Would you buy a car and never get it serviced?
That, in a sense, is what you're doing if you never get your racket restrung.
People pay good money for their racket and they like the way it plays when new but, over time, the performance of the racket will change and this is mainly due to strings losing tension and with that their ability to perform.
The strings are the engine of the racket and, if you play regularly, your strings should be changed AT LEAST every 6 months. The guideline for the regular player is, the number of times you play a week should be at least the number of times you change your strings during the year. That is the bare minimum.
In most rackets there is only one string throughout the whole racket. Over time, this string can stretch, slip at the knots or, in our weather, absorb moisture and become lifeless.
In this piece, I will go through the various types of strings available, the type of player they suit, their benefits and downfalls and the tension range recommended for your frame.
Generally, unless you buy an unstrung racket and specify the string type and tension, most rackets will be strung with synthetic gut and midway in the recommended range. The recommended range is the range at which the suppliers suggest the racket will perform at its best. Each recommended range usually offers a 10lb margin eg. 50-60lbs. The higher the tension the greater the control, the lower the tension the greater the power.
Different string types offer different levels of power or control. Below are the different string materials available and also the types of player they suit. String thickness has a big bearing on how your racket will perform. String thickness or 'gauge' ranges from 15 (thickest) to 19 (thinnest). Generally, thinner strings offer greater playability and the possibility of more spin as they embed into the ball more while thicker strings offer greater durability.
Synthetic Gut: This covers both nylon and synthetic gut, since in reality they are the same thing. Synthetic gut is made up of high quality nylon. Most people use this type of string as it offers a good level of durability, as well as playability, which is what most club players want. Even in hybrids, which will be explained later, nylon is generally used as the cross strings.
Topspin: This is also a synthetic gut but with a roughness to it. It offers everything normal synthetic gut offers but with the potential for more spin as the roughness grips the ball more.
Polyester: This is the fashionable string of the moment and a lot of people ask for this string without really knowing what it is supposed to do. It is a more durable string so for the person that is regularly breaking strings it is one worth considering but know what it does before changing over to it. It doesn't move and deadens the string bed. This allows the hard hitters, to really be aggressive and still have good control. Polyester strings offer little power or feel, so expect balls to land short of the baseline unless you increase your swing speed to compensate. Polyester string is not recommended for beginners, juniors or those suffering from tennis elbow. While it is the most durable of strings it is worth noting it also looses tension quickly.
Hybrids: This is where players combine polyester mains with a softer cross string, either synthetic gut, or for the professional feel, natural gut or multifilament. This offers the durability benefits of polyester while the softer cross strings reduce the stiff, dead feel from the string bed.

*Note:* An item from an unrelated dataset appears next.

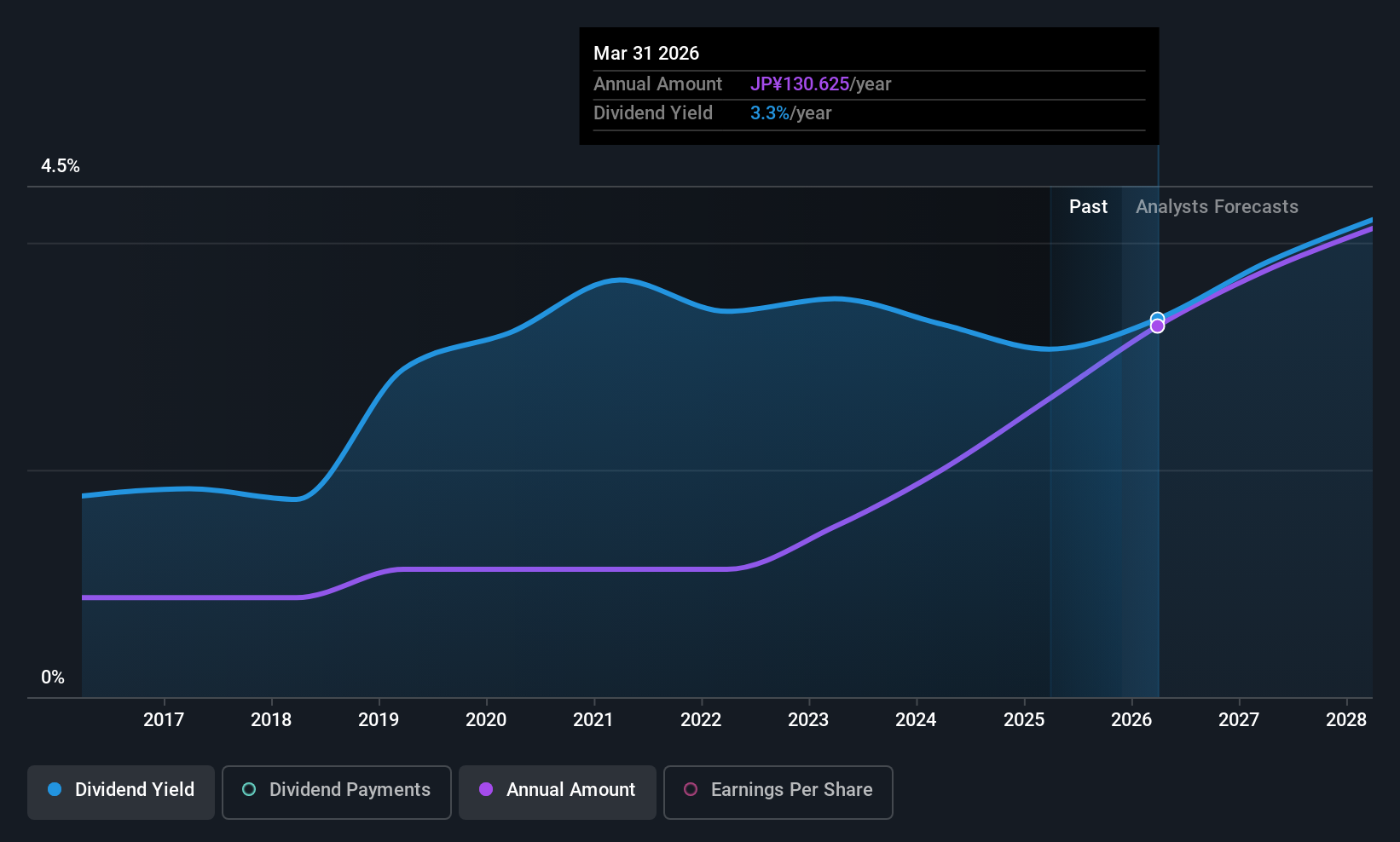Click the 2021 year tick label
The height and width of the screenshot is (842, 1400).
tap(593, 720)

Again, not recommended for beginners or players with, or prone to tennis elbow.
Multifilament: Multifilament is the closest string type to the very expensive Natural Gut. It is a very soft string that offers lots of power and comfort. A very good string for those who suffer from tennis elbow. This string shreds as it gets worn and to club players this is perceived as a poor quality string, where in fact it is probably the nicest string to play with.

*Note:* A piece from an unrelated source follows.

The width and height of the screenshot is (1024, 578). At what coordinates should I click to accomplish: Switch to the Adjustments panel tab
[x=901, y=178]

How to choose your tension:
As I said earlier "the higher the tension the greater the control, the lower the tension the greater the power".
Control - tighter strings, means less deflection and because of this the ball deforms more, providing less return than looser strings. This means the ball won't take off when you hit it and gives you more time to direct it to where you want.

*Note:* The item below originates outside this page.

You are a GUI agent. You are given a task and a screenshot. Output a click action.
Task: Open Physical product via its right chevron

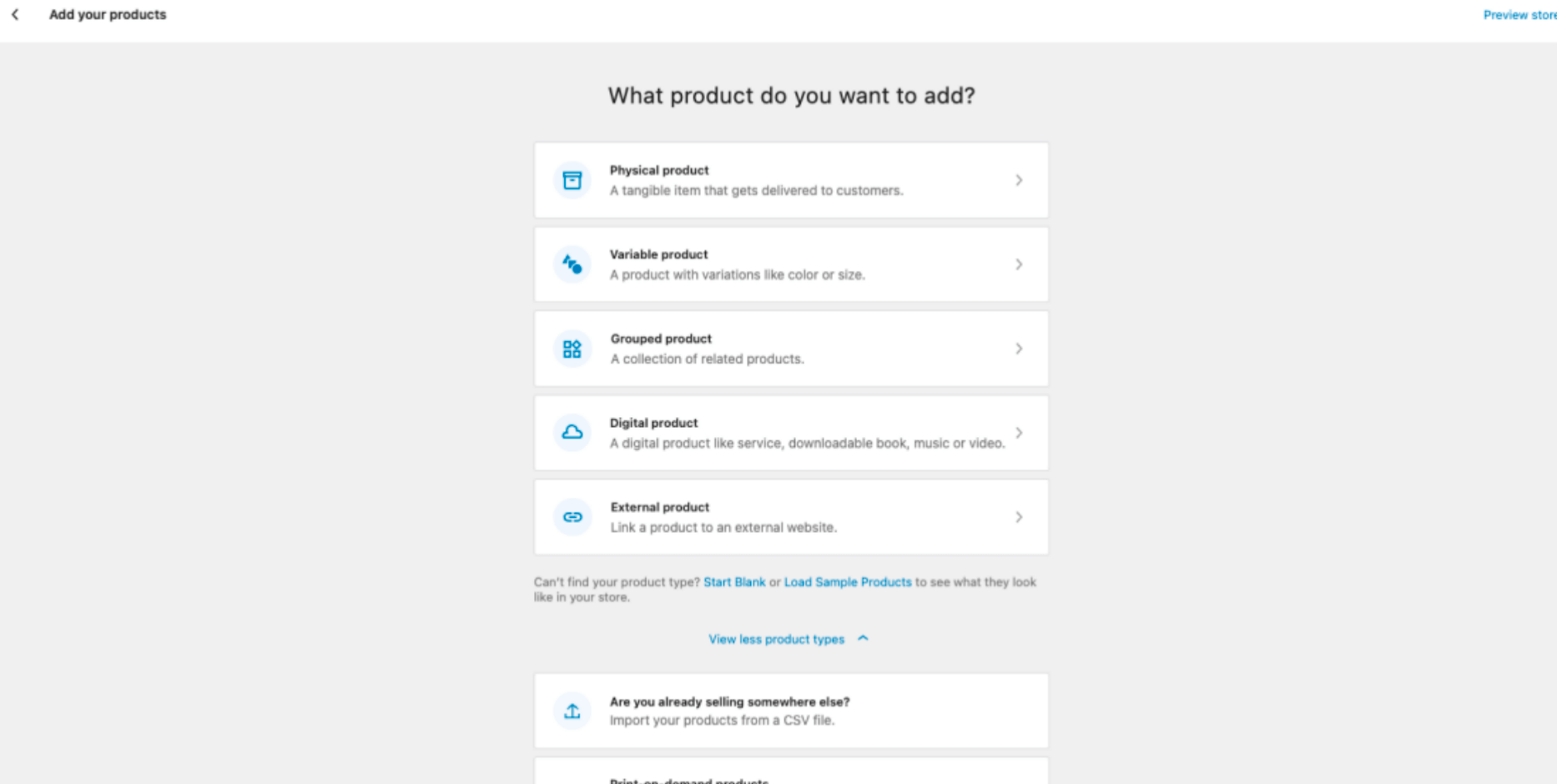(1019, 180)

Power - When you lower the tension the stringbed will deflect more and therefore the ball less, returning greater energy to the ball therefore giving more power. One of the benefits of stringing the racket at lower tension is less chance of tennis elbow. This is because lower tensions provide a softer feel and larger sweetspot, reducing the amount of shock and vibration to the arm. The down side to lower tension is that your strings will move around more.
Tennis strings come in a range of thicknesses, also known as gauge, but most commonly 15 - 19. 15 being the thickest and 19 being the thinnest. The general consensus is that thicker strings offer more control and thinner strings offer more power and spin. It is also worth noting that thinner strings break more frequently.
There are a lot of people stringing rackets now and unfortunately a good majority of them don't know enough about strings and tensions, which results in poor stringing jobs, injuries and unsatisified players. To ensure you are getting the best job possible your stringer should be able to go through any of the above points with you.
Another thing you should ask your stringer is, how often do they calibrate their machine. To provide consistent tensions, a machine should be calibrated at least once a month but realistically every two weeks.